_Set exercise_
Rewrite the records below with "click action" replaced by "tap action" and everything else unchanged. Leave the pictures out of your answer.

_Data for this exercise_
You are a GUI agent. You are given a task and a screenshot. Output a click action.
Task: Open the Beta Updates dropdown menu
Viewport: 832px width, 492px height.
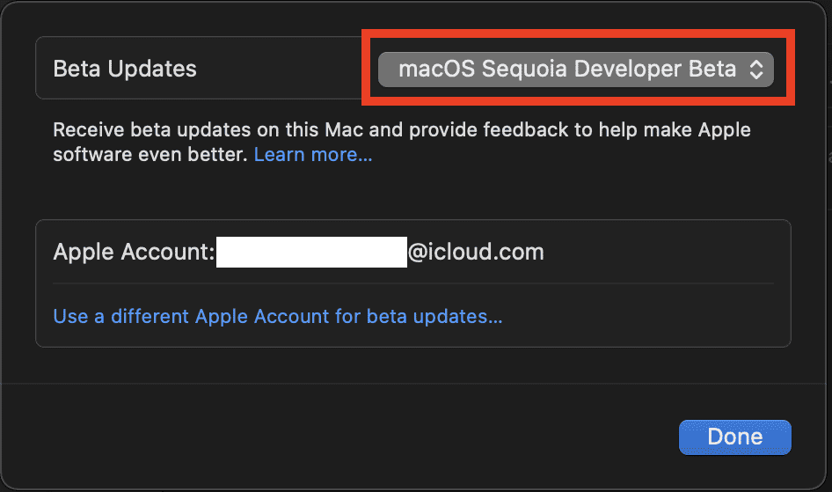point(575,70)
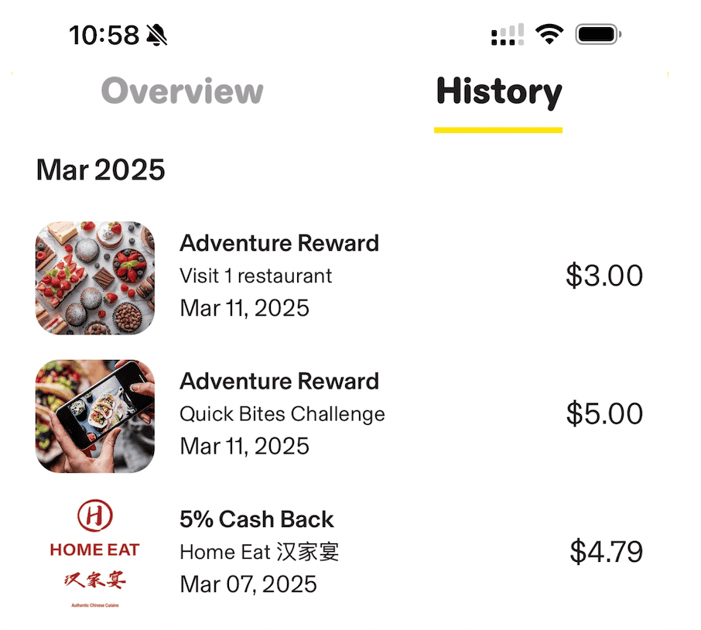Tap the 10:58 status bar clock
Screen dimensions: 701x630
pos(104,35)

_Exercise output_
You are a GUI agent. You are given a task and a screenshot. Output a tap action.
Task: Open the Beta Updates dropdown menu
Viewport: 832px width, 492px height.
point(575,70)
Tap the 10:58 status bar clock
Screen dimensions: 701x630
pos(104,35)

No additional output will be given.